Glass Poetry Press is a micro-press in Toledo, Ohio that publishes poetry chapbooks. They also publish the online poetry journal, Glass: A Journal of Poetry. Their chapbooks are beautiful designed, hand-bound, and side stapled with full-color card stock covers. Their initial print runs are 200 copies and each chapbook will be kept in print as long as there is sufficient demand, to be determined by the press.
I wondered how and why this press came to be, so I asked editor (and most excellent friend and fellow poet) Anthony Frame a few questions to find out. See my interview with Frame and link to submission guidelines below.
HOPKINSON: Tell me a little bit about Glass Poetry Press.

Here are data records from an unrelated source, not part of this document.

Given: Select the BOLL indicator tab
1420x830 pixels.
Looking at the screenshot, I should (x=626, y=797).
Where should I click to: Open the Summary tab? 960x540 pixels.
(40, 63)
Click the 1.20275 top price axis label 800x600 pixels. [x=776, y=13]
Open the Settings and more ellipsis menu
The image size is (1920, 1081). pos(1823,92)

FRAME: Glass Poetry Press is a micro press that publishes around five poetry chapbooks each year, all of which are accepted during our fee free open reading period (and, occasionally, through solicitation). We also publish the monthly online poetry journal, Glass: A Journal of Poetry. The journal also publishes book reviews, interviews, and, through the Poets Resist series, current events poems.

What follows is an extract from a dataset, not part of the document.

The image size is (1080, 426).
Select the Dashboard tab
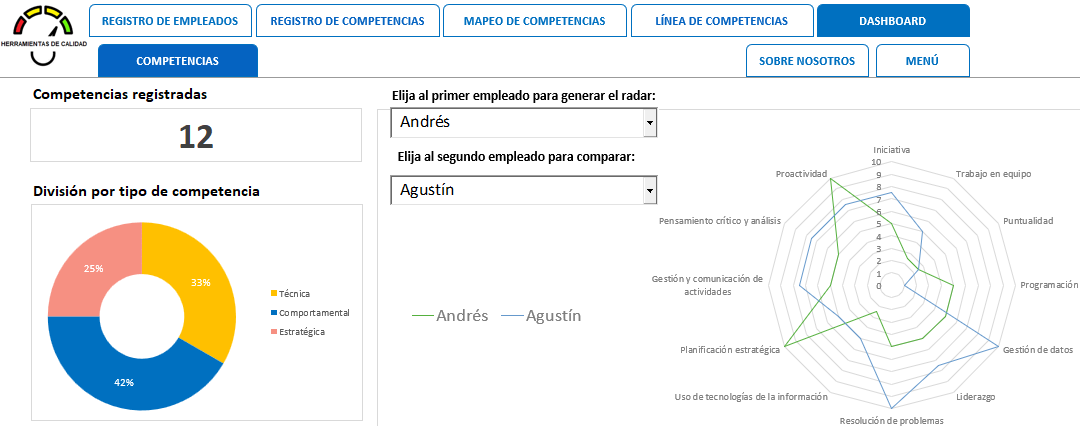pos(892,21)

HOPKINSON: How/why was Glass Poetry Press originally started?
FRAME: Glass was originally started as a quarterly electronic journal in 2008 (happy 10th birthday, Glass!). Holly and I were a little frustrated by the literary scene at the time – online journals were really starting to take off, there was a boom of journals popping up, but because this was still pretty new and access to easily creating websites was newly affordable, there were a lot of awkward years for the online literary world in the early 2000s. Journals would pop up and then they’d disappear a day or two after publishing their first issue. As this kept happening, Holly and I thought we could do it, do an online journal, and not let it disappear. So we did. We published for six years before we decided we couldn’t give Glass the attention it needed. But we kept the website up and running – since March, 2008, the Glass site has been accessible with every poem we’ve published.

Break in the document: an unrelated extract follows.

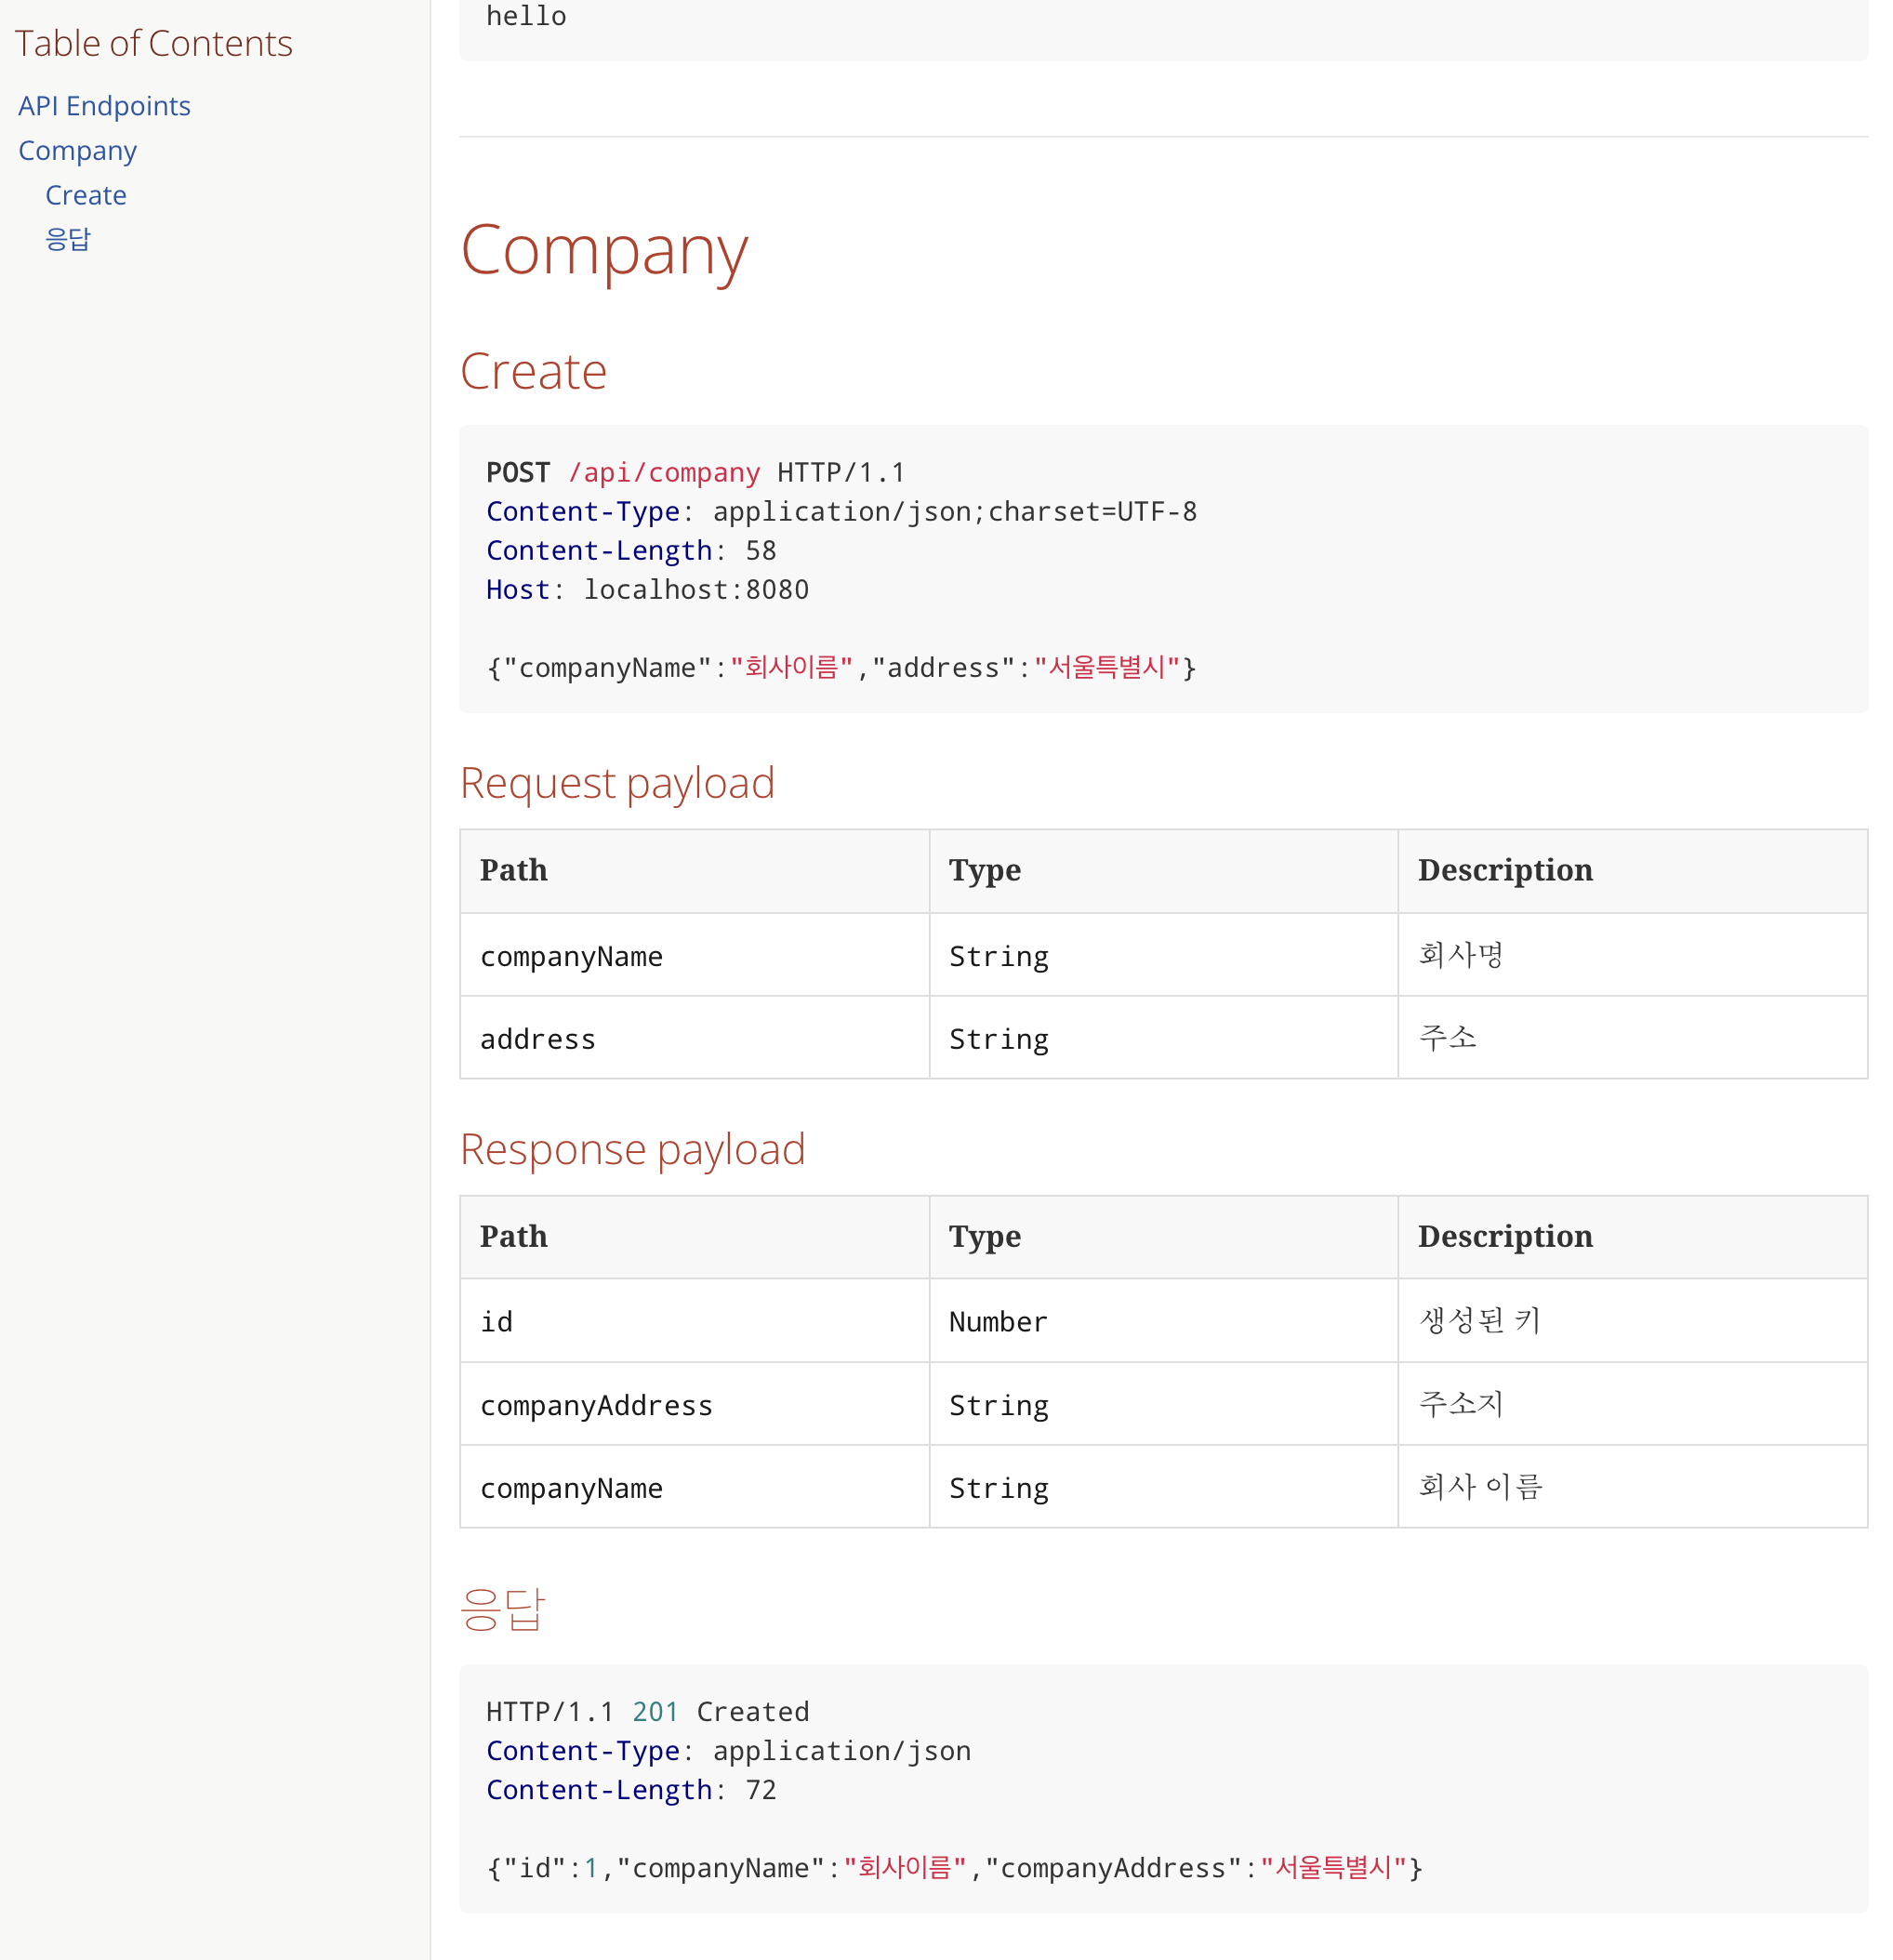Select address row path cell

click(x=694, y=1038)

After we closed Glass, I still wanted to publish, I still wanted to be an editor, but I was really interested in chapbooks. I really wanted to work with an author on a larger project and work with them to bring that project to the world. When I won my second Ohio Arts Council grant, I decided to take a shot at it and I reopened Glass as a chapbook micro press with an online journal. And it’s been a wild roller-coaster ever since. And I’m forever grateful to the literary community for all of the support and love they’ve shown to my little dream-come-true.
HOPKINSON: Who is your target reader audience?
FRAME: I think it changes from manuscript to manuscript. I try to trust my authors to determine the audience of their work and then use the press to try to put these chapbooks in those audiences’ hands. I think about Jennifer Givhan’s Lifeline, which has a very different audience than Jennifer Met’s Gallery Withheld. And I think (I hope) I can then bridge those two audiences and maybe, by publishing GW and Lifeline in the same year, expand the audience of both authors and the reading scope of both audiences. I mean, that’s the dream, I’d say.
HOPKINSON: What type of work are you looking for?
FRAME: I mean, anything and everything. Every time I say, ‘This is what a Glass chapbook is like,’ someone submits something completely different that blows me away (Logan February’s How to Cook a Ghost is a good example – I never could have predicted that manuscript, but it’s haunted me [excuse the pun] since I first read it).
So, I think I’ll say that I’m looking for manuscripts that are coherent, manuscripts where the pages feel like they belong together. I’m looking for poems that have a strong sense of themselves – their rhythms, their unique language, their unique outlook, their specific conceit.
But mostly, I’m looking to be surprised. I’m looking for the manuscript that I never could have imagined.
HOPKINSON: What do you wish you’d see submitted, but rarely comes in?
FRAME: I get a pretty strong variety of manuscripts so it’s hard to say that I there’s something I wish I saw or saw more of (I mean, I still haven’t had a Tori Amos chapbook submitted but….). I think, if anything, I’d like to see more manuscripts that are one chapbook length poem or one chapbook length sequence. Most chapbook manuscripts are a collection of poems, and I love those, but I’m also very interested in work that thinks of itself as a chapbook, that seems designed to be a chapbook, that’s really wrestling with the chapbook form rather than just the chapbook length, if that makes any sense.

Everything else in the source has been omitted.